_Requirements:_
1. In the Luther film review, whom does Luther marry?
2. Please echo the part of the Luther film review that opens with the words containing "The reaction of the peasants" and closes with "memory of man!".

_Text provided:_
Director Eric Till presents Rome as a shattered city where depravity was everywhere… This infuriated Luther who could not believe that Rome is a circus describing it as 'a running sewer, where you can bye anything, sex, and salvation, and where they also have brothels for clerics.'

He also witnesses the church collecting coins from the people supposedly to free their sins to build Saint Peter's Church and would be therefore released from Purgatory and enter the Heaven…

Luther was eventually branded a heretic, his books examined and burned, and anyone who presumes to infringe Pope Leo's excommunication will stand under the wrath of Almighty God and the Apostles Peter and Paul…

The reaction of the peasants in Germany was against the reaction of the Inquisition who was burning his writings…For the German people "you can't burn his ideas." For the Church, his works shall be erased from the memory of man!

Luther's criticism was not against his Holiness, Pope Leo X, but of those rogues who claim to represent him… His goal was not to quarrel with the Pope or the Church but to defend them than mere opinion! The Gospel, as he affirmed, cannot be denied for the word of man!

As a loyal son of the Church, Luther finds sanctuary with Prince Frederick, who finds him too daring for him but decides not to surrender him to Rome… Luther goes on to produce his first translation of the New Testament Bible into German language… He marries the ex-nun, Katerina Von Borg, becomes a hero to the people and in spite of his outlaw status with the Church authorities, his followers ultimately break with Rome…

Joseph Fiennes played intensely the intriguing story of a brilliant Augustinian monk with an independent mind who is not interested in comfort but in the truth!

_Material:_

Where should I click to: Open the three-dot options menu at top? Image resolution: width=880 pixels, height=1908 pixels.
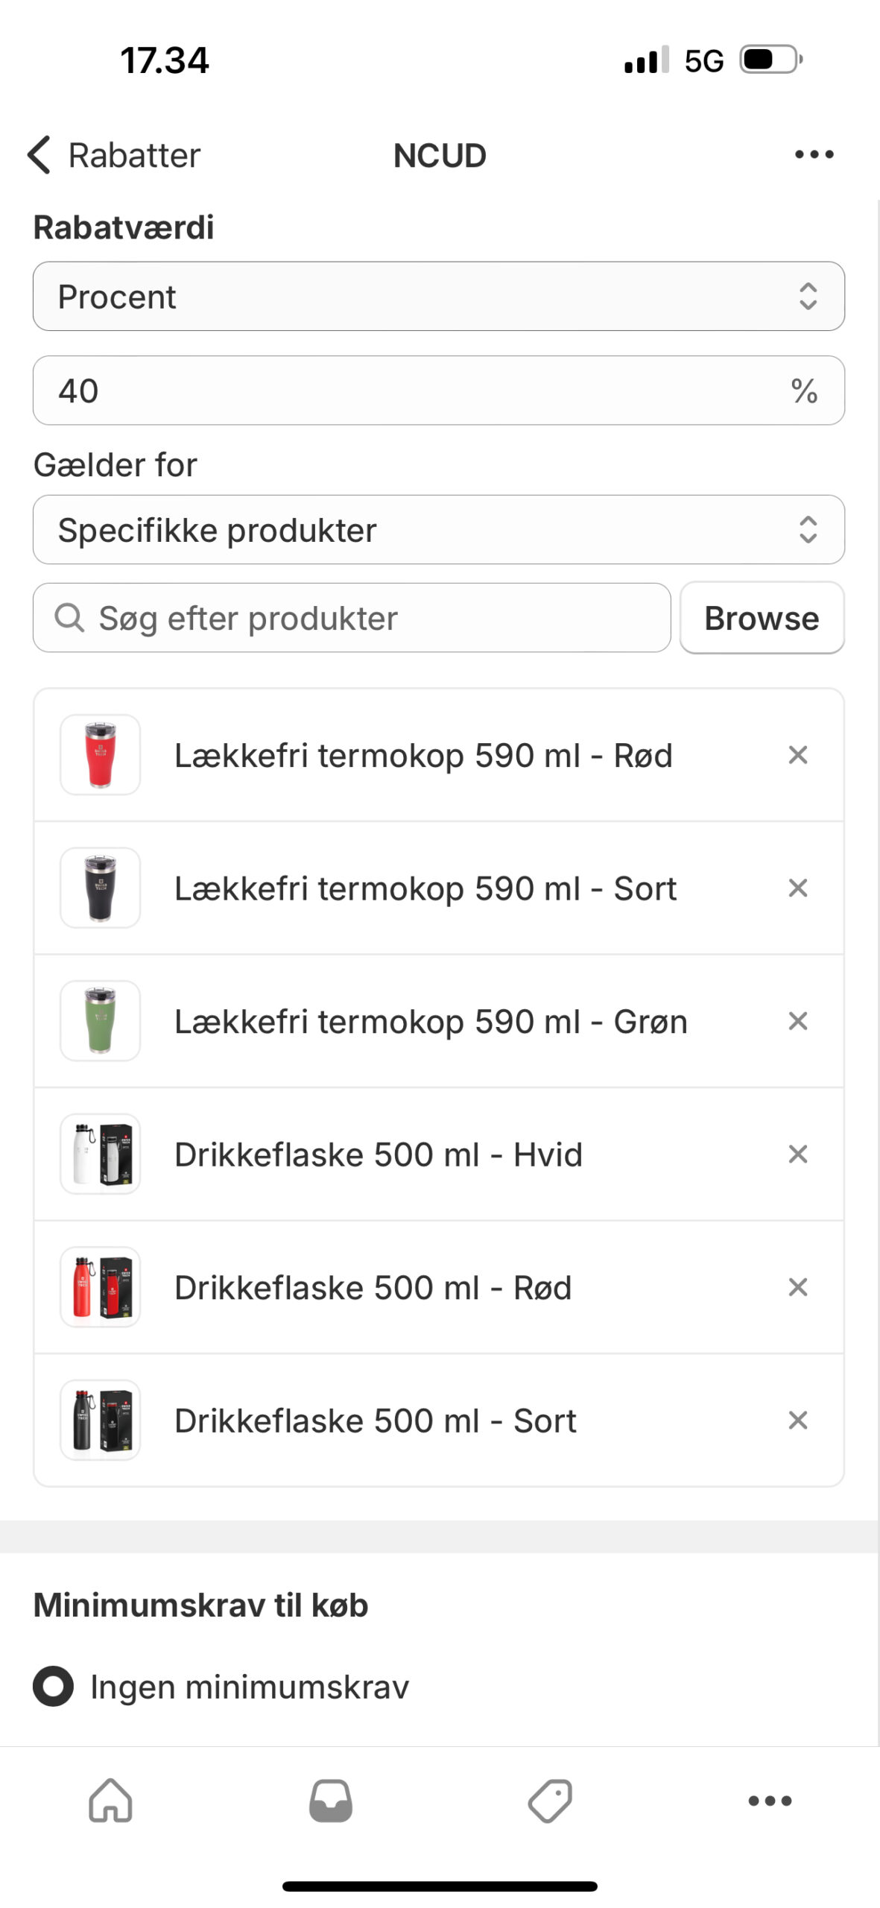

_The answers:_
1. He marries the ex-nun Katerina Von Borg.

2.
The reaction of the peasants in Germany was against the reaction of the Inquisition who was burning his writings…For the German people "you can't burn his ideas." For the Church, his works shall be erased from the memory of man!